GENEVA (AP) — Ailing bank Credit Suisse on Monday reported over 61 billion Swiss francs (nearly $69 billion) in outflows in the first three months of the year, when Switzerland’s government arranged for its takeover by rival UBS, and said clients are still withdrawing assets.
The Zurich-based bank cited the “significant net asset outflows” as it posted results skewed by an emergency rescue that was orchestrated by Switzerland’s financial markets regulator and included the wipeout of some 15 billion Swiss francs in higher-risk bonds. Some of those investors are now suing over the losses.
The takeover by UBS is expected to close in the coming months and was designed in part to help stabilize the global financial system that had been roiled by the collapse of two U.S. banks.
The reputation of 167-year-old Credit Suisse had been pummeled in recent years over stock price declines, a string of scandals and the flight of customers worried about the bank’s future.
The tailspin accelerated in mid-March after the head of the Saudi National Bank, which became a big investor in the Swiss bank last fall, said it wouldn’t provide more money to Credit Suisse. The Saudi bank chairman later resigned, citing “personal reasons.”
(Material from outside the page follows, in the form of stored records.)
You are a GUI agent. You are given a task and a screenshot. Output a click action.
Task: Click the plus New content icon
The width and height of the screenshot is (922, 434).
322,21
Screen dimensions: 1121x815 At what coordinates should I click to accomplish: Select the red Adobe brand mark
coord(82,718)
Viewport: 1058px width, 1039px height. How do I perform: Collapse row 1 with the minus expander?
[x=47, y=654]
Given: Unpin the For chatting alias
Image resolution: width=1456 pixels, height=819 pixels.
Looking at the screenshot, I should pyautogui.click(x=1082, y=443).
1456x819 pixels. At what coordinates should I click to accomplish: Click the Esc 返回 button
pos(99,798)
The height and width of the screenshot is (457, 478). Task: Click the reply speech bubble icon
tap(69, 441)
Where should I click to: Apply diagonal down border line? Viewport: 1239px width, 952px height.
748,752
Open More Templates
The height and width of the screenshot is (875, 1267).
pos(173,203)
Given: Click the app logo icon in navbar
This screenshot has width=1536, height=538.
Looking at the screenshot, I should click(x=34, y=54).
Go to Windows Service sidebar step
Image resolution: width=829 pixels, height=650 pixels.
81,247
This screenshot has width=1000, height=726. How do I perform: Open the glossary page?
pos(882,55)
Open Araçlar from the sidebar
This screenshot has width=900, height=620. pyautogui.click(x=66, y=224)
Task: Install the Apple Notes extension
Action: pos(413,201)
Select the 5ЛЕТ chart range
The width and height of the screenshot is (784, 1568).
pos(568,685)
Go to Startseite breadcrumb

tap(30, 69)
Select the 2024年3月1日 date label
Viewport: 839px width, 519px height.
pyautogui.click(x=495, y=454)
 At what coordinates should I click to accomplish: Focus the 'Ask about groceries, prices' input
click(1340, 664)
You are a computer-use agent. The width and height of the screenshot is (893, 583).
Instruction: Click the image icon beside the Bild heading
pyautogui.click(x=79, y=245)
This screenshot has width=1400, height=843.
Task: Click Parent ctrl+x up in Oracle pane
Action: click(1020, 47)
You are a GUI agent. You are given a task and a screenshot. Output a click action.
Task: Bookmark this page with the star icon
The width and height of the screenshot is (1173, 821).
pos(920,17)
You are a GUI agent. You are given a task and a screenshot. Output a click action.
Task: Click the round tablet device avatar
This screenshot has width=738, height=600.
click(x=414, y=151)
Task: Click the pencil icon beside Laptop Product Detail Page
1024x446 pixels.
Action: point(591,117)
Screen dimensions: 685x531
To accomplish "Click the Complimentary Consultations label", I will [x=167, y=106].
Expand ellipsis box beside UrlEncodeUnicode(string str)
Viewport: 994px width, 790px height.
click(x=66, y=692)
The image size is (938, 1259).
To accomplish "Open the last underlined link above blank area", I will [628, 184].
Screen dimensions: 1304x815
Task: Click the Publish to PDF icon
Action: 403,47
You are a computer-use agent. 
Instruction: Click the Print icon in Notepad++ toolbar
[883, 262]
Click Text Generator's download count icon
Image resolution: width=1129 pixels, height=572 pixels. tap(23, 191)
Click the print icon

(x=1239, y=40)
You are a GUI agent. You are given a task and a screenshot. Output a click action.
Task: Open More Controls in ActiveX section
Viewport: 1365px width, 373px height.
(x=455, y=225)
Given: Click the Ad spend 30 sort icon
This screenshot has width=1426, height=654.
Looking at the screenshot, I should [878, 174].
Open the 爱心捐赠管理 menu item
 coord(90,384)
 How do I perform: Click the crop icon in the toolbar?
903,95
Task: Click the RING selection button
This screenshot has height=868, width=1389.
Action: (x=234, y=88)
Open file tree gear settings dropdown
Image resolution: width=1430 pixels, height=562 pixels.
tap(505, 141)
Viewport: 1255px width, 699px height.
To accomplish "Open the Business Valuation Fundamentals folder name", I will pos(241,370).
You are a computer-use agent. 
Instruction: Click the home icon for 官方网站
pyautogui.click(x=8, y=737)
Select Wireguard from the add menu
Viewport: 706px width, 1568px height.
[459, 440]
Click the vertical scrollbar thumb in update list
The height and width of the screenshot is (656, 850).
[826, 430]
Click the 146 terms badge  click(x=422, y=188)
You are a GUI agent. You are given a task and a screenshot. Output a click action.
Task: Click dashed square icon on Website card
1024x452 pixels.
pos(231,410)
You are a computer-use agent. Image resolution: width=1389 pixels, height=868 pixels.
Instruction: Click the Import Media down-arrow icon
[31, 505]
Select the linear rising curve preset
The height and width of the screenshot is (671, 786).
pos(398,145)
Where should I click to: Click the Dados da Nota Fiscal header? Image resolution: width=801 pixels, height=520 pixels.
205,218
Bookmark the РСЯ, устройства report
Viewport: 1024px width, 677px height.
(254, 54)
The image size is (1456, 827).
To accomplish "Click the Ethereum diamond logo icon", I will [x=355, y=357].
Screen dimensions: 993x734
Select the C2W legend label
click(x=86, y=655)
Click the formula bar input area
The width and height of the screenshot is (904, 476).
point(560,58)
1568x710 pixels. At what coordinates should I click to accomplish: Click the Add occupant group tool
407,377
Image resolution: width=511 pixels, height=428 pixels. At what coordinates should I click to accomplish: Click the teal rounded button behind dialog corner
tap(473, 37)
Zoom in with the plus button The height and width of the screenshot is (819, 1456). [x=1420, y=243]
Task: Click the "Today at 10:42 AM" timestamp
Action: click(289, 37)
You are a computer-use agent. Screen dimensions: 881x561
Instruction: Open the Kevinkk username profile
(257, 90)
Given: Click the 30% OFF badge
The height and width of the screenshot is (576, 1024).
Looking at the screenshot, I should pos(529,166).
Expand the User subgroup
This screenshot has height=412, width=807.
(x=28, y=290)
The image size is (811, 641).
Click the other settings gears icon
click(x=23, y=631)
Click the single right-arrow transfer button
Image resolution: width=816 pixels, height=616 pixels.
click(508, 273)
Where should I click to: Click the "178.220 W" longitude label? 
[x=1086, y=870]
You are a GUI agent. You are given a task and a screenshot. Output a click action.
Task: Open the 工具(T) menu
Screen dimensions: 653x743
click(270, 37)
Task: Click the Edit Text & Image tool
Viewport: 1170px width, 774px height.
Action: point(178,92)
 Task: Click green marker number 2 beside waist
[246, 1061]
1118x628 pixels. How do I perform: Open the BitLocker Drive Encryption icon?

On Monday, Credit Suisse said net asset outflows of 61.2 billion francs in the first quarter — the UBS takeover was hastily announced on March 19 — amounted to about 5% of all of its assets under management.
The outflows “have moderated but have not yet reversed,” the bank said.
As of March 31, Credit Suisse said it had borrowed 108 billion francs from the Swiss central bank, whose guarantees were a pillar of the rescue plan that helped avoid a possible collapse of Switzerland’s second-largest bank. That total follows repayments of 60 billion francs, and the bank says it has paid back a further 10 billion this month.
Credit Suisse posted pretax profit of 12.8 billion francs in the quarter, stemming almost entirely from writing down the higher-risk bonds. Otherwise, it had a pretax loss of 1.3 billion francs.
Customer deposits also dropped by 67 billion francs in the three-month period.
“These outflows, which were most acute in the days immediately preceding and following the announcement of the merger, stabilized to much lower levels, but had not yet reversed as of April 24, 2023,” the bank said in a summary of its results.
Turmoil at the bank has simmered down, but challenges for Credit Suisse and the takeover deal have not.
Last week, investors holding more than 4.5 billion francs in higher-risk Credit Suisse bonds sued Swiss financial regulators in one of several court complaints over the wipeout.
U.S. lawmakers also accused the bank of limiting the scope of an internal investigation into Nazi clients and Nazi-linked accounts, including some that were open until just a few years ago.
A week earlier, Switzerland’s lower house of parliament issued a symbolic rebuke of the emergency rescue plan spearheaded by the executive branch.
UBS, which reports its first-quarter earnings Tuesday, has laid out the challenges of taking over its main competitor — the two big banks each have headquarters at Zurich’s Paradeplatz square — but insists that the deal will benefit UBS shareholders.
Colm Kelleher, the Irish-born chairman of UBS, said this month that the union of the two banks amounts to the most complex deal in global finance since the 2007-2008 financial crisis.
Banking analysts and financial academics expect job cuts and an administrative thicket ahead for UBS as it carves up and integrates Credit Suisse, while scrapping unwanted assets.